WHAT NEEDS TO BE DONE: Copy out the records below from the line with "Screen dimensions: 760x570" up to and including the line with "click(x=399, y=946)", keeping every character as it stands.

EXERCISE DATA:
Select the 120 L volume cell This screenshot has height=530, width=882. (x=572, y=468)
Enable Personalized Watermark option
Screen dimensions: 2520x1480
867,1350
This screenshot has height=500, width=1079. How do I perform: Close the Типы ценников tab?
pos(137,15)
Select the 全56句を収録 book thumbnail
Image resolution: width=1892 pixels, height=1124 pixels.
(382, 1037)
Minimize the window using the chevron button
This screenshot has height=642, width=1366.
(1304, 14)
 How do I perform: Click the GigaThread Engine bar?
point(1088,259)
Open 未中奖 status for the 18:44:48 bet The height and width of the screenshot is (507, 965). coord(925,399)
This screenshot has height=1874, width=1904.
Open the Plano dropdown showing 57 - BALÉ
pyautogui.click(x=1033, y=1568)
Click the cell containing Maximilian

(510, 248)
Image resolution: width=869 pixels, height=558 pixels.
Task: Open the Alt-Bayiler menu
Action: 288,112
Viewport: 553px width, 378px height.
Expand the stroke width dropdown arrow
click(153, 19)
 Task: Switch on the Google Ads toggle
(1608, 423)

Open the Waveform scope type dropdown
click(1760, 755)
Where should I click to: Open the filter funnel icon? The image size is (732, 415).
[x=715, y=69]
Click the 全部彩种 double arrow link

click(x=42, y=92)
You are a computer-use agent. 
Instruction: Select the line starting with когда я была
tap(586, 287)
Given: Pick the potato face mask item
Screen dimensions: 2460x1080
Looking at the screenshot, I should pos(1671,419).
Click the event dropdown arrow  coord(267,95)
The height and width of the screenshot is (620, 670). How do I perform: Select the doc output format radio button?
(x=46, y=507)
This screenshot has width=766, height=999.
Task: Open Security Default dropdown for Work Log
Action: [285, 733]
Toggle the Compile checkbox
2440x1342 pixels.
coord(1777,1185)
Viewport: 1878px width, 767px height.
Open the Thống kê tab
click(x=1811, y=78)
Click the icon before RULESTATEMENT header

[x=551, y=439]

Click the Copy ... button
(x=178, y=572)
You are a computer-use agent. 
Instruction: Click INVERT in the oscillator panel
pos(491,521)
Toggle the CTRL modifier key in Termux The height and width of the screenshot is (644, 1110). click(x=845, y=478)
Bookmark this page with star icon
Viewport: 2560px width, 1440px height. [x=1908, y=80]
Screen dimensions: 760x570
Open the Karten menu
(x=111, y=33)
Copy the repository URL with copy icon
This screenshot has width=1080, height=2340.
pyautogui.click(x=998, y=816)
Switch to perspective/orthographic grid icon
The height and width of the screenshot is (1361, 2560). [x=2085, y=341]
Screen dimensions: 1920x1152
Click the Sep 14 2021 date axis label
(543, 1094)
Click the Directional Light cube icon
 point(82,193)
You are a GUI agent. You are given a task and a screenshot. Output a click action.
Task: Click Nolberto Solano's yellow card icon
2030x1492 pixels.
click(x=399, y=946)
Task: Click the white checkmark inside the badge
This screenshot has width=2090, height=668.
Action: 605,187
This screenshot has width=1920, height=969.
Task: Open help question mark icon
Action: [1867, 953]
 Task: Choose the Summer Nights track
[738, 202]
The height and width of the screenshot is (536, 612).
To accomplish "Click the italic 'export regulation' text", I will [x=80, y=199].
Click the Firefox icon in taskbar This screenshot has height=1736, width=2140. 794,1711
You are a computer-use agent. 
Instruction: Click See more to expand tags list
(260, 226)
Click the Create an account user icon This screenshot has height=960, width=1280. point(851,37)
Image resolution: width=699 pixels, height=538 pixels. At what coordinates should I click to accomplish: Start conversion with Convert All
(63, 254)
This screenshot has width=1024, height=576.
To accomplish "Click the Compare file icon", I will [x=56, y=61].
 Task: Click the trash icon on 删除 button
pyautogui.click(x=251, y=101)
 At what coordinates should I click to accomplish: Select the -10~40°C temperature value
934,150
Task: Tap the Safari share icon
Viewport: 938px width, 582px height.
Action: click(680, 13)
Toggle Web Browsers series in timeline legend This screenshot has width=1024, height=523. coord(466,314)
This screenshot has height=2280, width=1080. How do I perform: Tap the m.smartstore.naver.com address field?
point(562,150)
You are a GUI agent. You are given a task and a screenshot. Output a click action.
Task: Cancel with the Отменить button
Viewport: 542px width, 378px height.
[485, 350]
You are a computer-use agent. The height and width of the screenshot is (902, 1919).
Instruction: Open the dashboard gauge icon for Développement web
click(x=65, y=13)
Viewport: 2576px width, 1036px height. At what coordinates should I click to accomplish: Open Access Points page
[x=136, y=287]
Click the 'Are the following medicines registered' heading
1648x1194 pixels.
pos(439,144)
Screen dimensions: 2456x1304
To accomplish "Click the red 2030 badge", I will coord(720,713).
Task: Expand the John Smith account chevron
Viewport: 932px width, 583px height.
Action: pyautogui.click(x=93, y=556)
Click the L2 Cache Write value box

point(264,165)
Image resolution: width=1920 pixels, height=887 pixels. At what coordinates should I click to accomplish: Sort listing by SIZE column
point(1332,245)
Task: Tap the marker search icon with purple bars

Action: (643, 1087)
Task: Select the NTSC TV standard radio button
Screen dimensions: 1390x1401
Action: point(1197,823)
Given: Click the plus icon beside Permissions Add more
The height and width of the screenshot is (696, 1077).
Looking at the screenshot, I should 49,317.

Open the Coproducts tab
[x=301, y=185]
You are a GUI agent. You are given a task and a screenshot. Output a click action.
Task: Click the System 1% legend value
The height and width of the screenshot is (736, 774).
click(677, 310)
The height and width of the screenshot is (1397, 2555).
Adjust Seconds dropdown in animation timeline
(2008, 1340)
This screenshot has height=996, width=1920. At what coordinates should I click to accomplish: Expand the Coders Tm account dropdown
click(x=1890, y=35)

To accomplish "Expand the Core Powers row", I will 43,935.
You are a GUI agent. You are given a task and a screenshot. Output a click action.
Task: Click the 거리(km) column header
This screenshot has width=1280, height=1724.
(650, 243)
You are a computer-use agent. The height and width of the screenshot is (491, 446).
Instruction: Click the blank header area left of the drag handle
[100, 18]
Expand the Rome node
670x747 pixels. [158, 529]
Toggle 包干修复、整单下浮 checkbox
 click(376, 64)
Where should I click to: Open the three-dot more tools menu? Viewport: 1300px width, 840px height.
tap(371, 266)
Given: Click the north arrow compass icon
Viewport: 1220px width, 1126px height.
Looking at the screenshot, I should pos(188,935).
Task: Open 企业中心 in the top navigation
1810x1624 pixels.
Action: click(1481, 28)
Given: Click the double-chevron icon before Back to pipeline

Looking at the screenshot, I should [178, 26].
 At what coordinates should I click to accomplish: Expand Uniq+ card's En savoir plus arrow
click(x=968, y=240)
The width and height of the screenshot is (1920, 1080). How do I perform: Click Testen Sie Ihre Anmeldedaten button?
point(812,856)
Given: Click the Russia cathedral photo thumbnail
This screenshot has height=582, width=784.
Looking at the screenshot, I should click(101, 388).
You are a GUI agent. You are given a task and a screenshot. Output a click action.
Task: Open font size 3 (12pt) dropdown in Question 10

EXERCISE RESULT:
Screen dimensions: 760x570
Open the Karten menu
(x=111, y=33)
Copy the repository URL with copy icon
This screenshot has width=1080, height=2340.
pyautogui.click(x=998, y=816)
Switch to perspective/orthographic grid icon
The height and width of the screenshot is (1361, 2560). [x=2085, y=341]
Screen dimensions: 1920x1152
Click the Sep 14 2021 date axis label
(543, 1094)
Click the Directional Light cube icon
 point(82,193)
You are a GUI agent. You are given a task and a screenshot. Output a click action.
Task: Click Nolberto Solano's yellow card icon
2030x1492 pixels.
click(x=399, y=946)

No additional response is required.